State v. McLoy

BUDGE, J.

Appellants were convicted of conspiracy to commit the crime of extortion. This appeal is from a judgment of conviction and from an order denying a motion for a new trial.

The charging part of the information upon which they were tried reads as follows:

“Did commit the crime of conspiracy, committed as follows, to wit: Did then and there unlawfully, wickedly and fraudulently conspire, combine, confederate and agree together and with one Marion A. Lufkin, by divers unlawful and fraudulent devices and contrivances to commit a crime, to wit: extortion, contrary to the form, force and effect of the statutes, ’ ’ etc.

During the trial, appellants objected to the introduction of any evidence on the part of the state, one ground of the *452objection being that the information did not state facts sufficient to charge a public offense. The action of the court overruling the objection having been assigned as error, the sufficiency of the information is properly before us. (C. L., sec. 7750.)

It is contended by appellants that the information sets forth no public offense, for the reason that it fails to specify the person who was the object of the conspiracy and extortion.

As will be observed, it is not alleged in the information that the conspiracy to commit the crime of extortion was directed against any designated person, or class of persons or the public generally, nor is any reason therein stated why such designation is not made. Although the appellants may have had in mind a purpose to extort money, this purpose would be incomplete unless it contemplated being carried out by the selection of persons for victims.

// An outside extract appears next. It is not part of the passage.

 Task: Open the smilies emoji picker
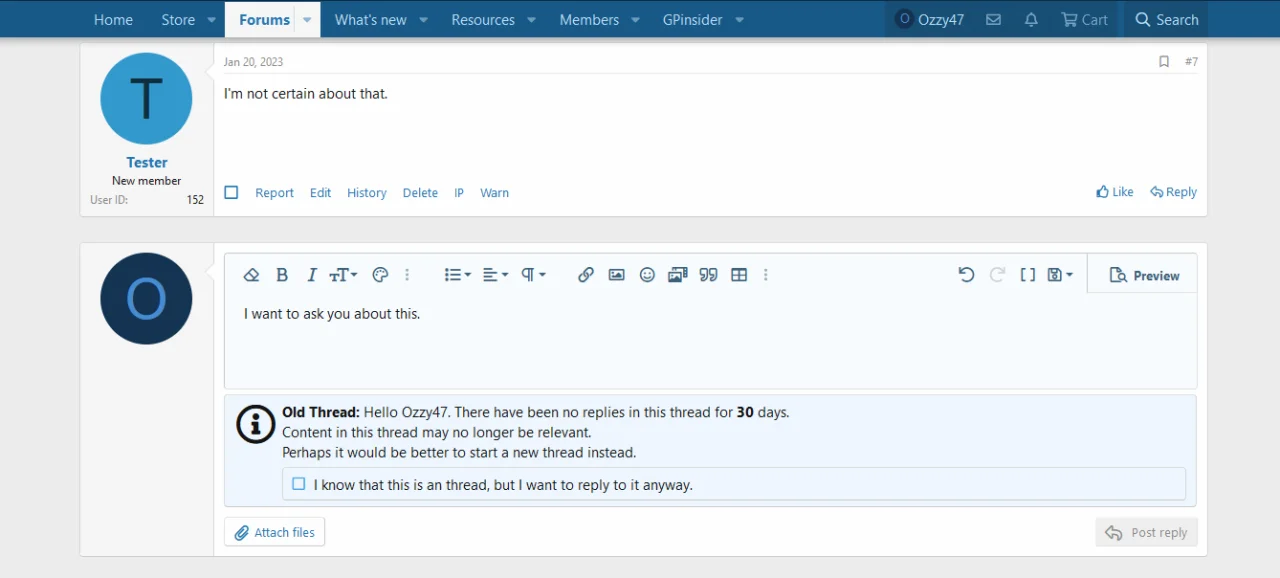coord(647,275)
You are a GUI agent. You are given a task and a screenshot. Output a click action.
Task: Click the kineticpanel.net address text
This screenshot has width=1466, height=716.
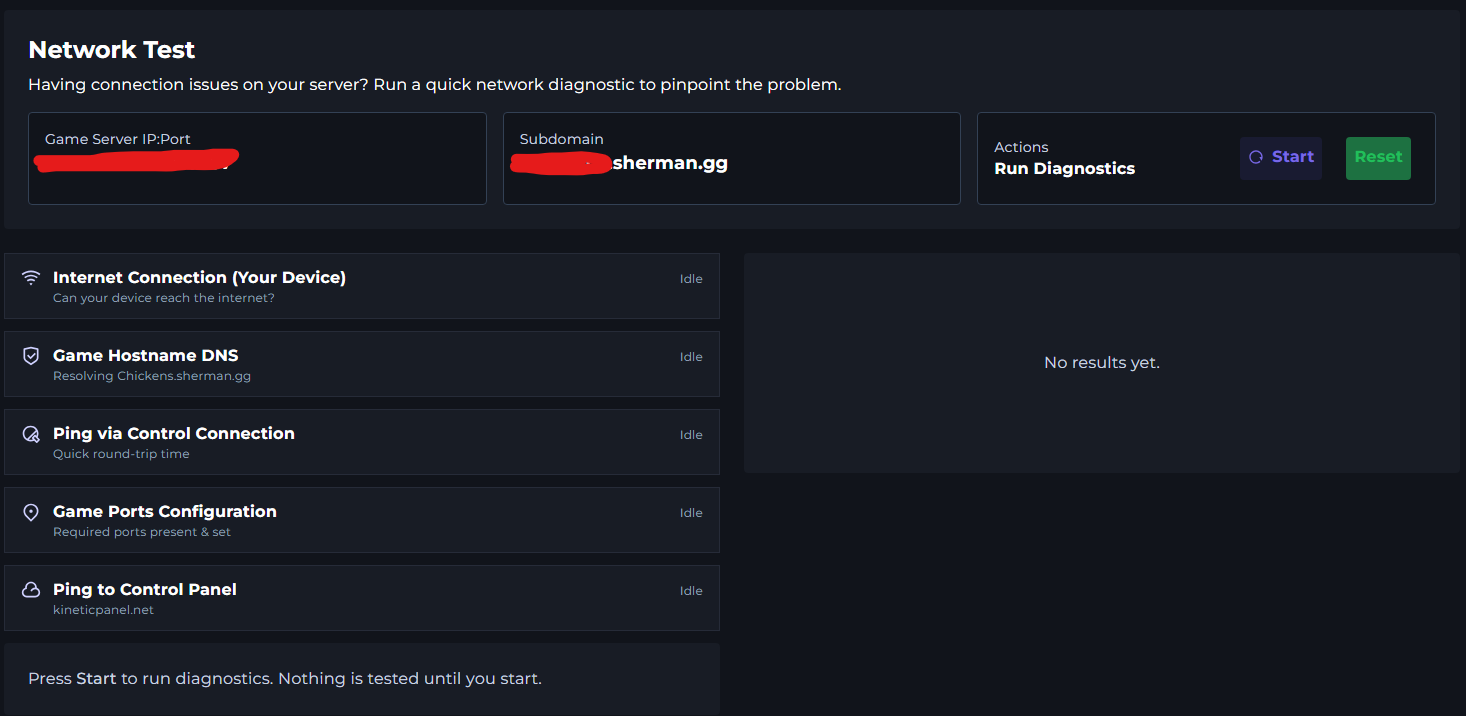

The rule is well settled that an indictment or information charging a conspiracy to commit the crime of extortion, in order to be sufficient, must charge that the conspiracy was against some person or persons designated by name, or class of persons or the general public, or must state the reason why such designation is not made. (1 Wharton, Crim. Ev., 283; 8 Cyc. 664; 12 C. J. 617; Commonwealth v. Andrews, 132 Mass. 263; State v. Mardesich, 79 Wash. 204, 140 Pac. 573.)

It is apparent, therefore, that the information upon which appellants were tried is in this respect fatally defective. We do not wish to be understood as holding that the information is in other respects sufficient. Having found the information insufficient in this respect, it is unnecessary for us to discuss the remaining assignments of error.

The judgment is reversed.

Morgan, C. J., and Rice, J., concur.